STATED GOAL:
Duplicate the lines of the listing between the line containing "1000x505 pixels. At" and the line containing "click(x=720, y=20)", inclusive, and leave the pictures out of your answer.

EXTRACTED DATA:

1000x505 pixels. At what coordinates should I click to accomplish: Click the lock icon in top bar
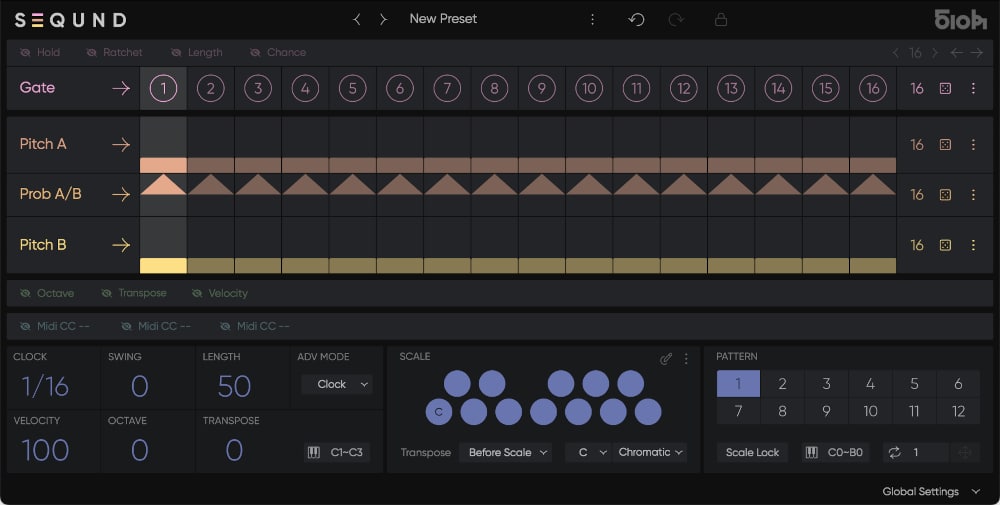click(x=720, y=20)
...
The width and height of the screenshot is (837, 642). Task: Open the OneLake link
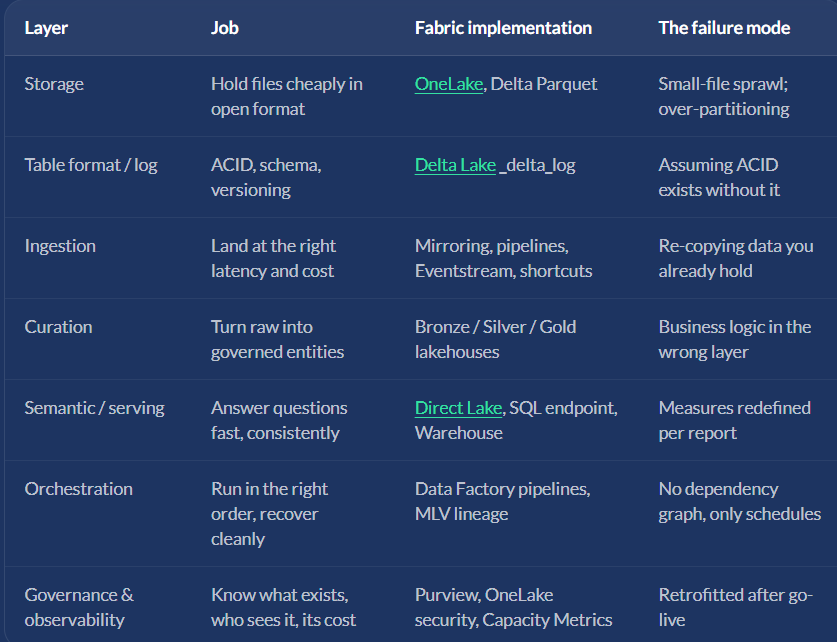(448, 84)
* * *
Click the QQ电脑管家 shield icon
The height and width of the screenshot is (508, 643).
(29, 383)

RESPONSE TO THE TASK:
1000x505 pixels. At what coordinates should I click to accomplish: Click the lock icon in top bar
click(x=720, y=20)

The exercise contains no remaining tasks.